**Text segment:**
################
Tuesday, November 12, 2013

What Gee has to Teach Us About Games, Learning, and Problem Solving

What Gee has to Teach Us About Games, Learning, and Problem Solving

In What Games Have to Teach Us About Learning and Literacy, James Paul Gee delivers his early theses and reflections on the relations between games, learning, and problem solving. He later changes some parts of his overall position on games and learning in some talks that he gives and articles or chapters he writes, but to understand the more recent version of his framework, we have to understand the early version of his framework, which appears to have made ripples in the ways that the study of game-based learning have become more mainstream.

Gee writes that he picked up playing video games after observing the ways in which his son appears to have learned from playing games, and that he experienced 3 realizations from playing games:

1.     Games require players to learn and think in ways that require novel solutions, not routine solutions from our daily lives that we might be eager to easily apply (p. 2).

2.     Some people are not used to having to inhibit the common or routine solutions, and confronting the new ways of learning and thinking necessary to conquer the game’s challenges can be both frustrating and “life-enhancing,” allowing the player—or learner—to experience “pleasant frustration” (p. 3).
################
**What you should do:** Carry on the blog post about Gee's ideas on games and learning, starting right after its last sentence.

**Data entries:**
################
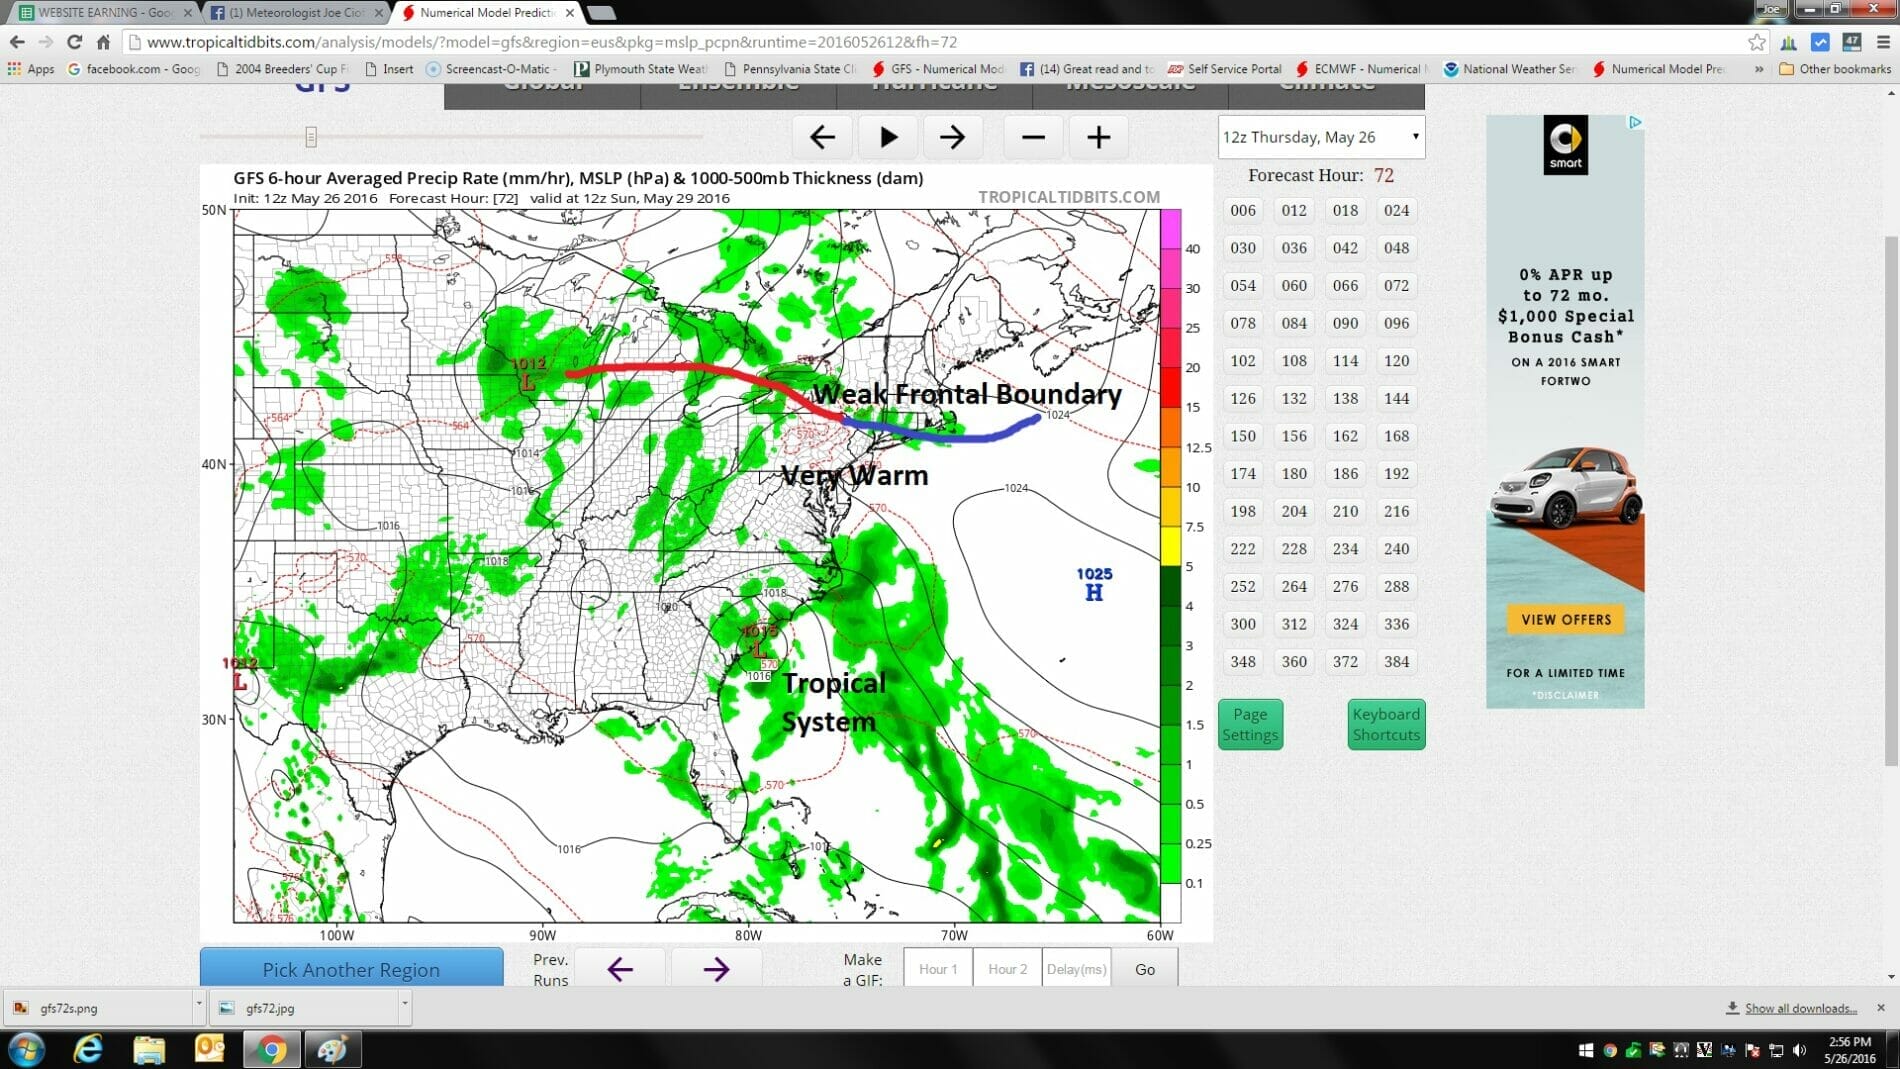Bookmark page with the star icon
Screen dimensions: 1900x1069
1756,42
################
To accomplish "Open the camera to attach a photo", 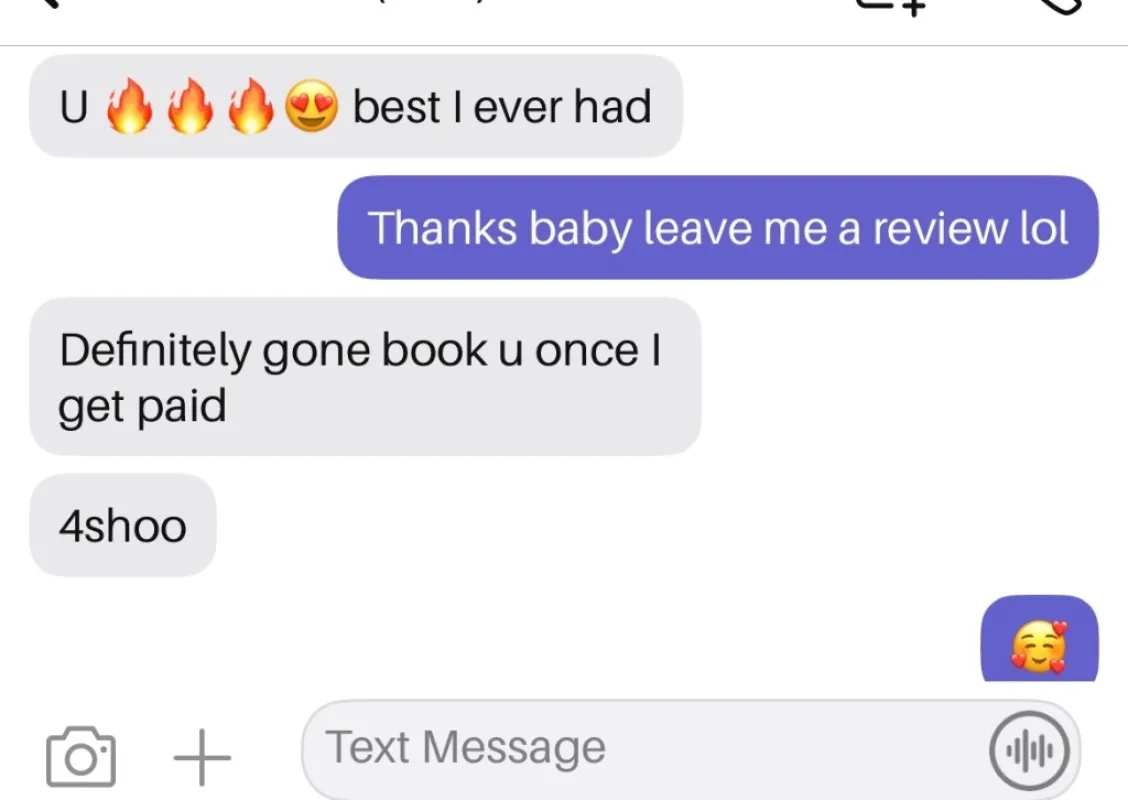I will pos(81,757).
################
**Answer to this exercise:**
3.     Gamers don’t like short or easy games, they usually like easy-to-learn-to-play games and dislike games that are hard to learn, and good games (ones that gamers buy, play, and deem worth the money) have principles of learning built into the design of the game, not just the experience of learning to play the game (3).

According to Gee, one of the keys to making a good game is “finding ways to make hard things life-enhancing so that people keep going and don’t fall back on learning only what is simple and easy” (p. 3). He adds that the third realization (see above) is important to the study of gameplay, game-based learning, and formal learning in general (1-3), and much of the reminder of his book establishes the definition and relevance of 36 learning principles.

Before listing out these principles, it’s important to recognize the influence of Gee’s prior background on the semiotics-based framework Gee uses to articulate, understand, and apply the 36 principles. In his earlier works, Social Linguistics and Literacies and The Social Mind, Gee argued that literacy and thinking are social and cultural achievements, not just mental achievements by an individual (5). Not only do people read and think in different ways, but they also always read or think in some particular way; it’s never just reading or thinking “in general” (5). Gee argues that one’s experiences with others who are members of various social or cultural groups who, through social practices, encourage reading or thinking in some way. One can never think or read outside of every group (i.e. without using standards of thinking and reading that don’t align with any group); meaning is relative to the purposes and practices for reading and thinking that are specific to a group (6). Gee writes that these different social identities we uphold, in real life or a virtual world as in games, “lead to different ways of looking at, feeling about, and interacting with” the world (7).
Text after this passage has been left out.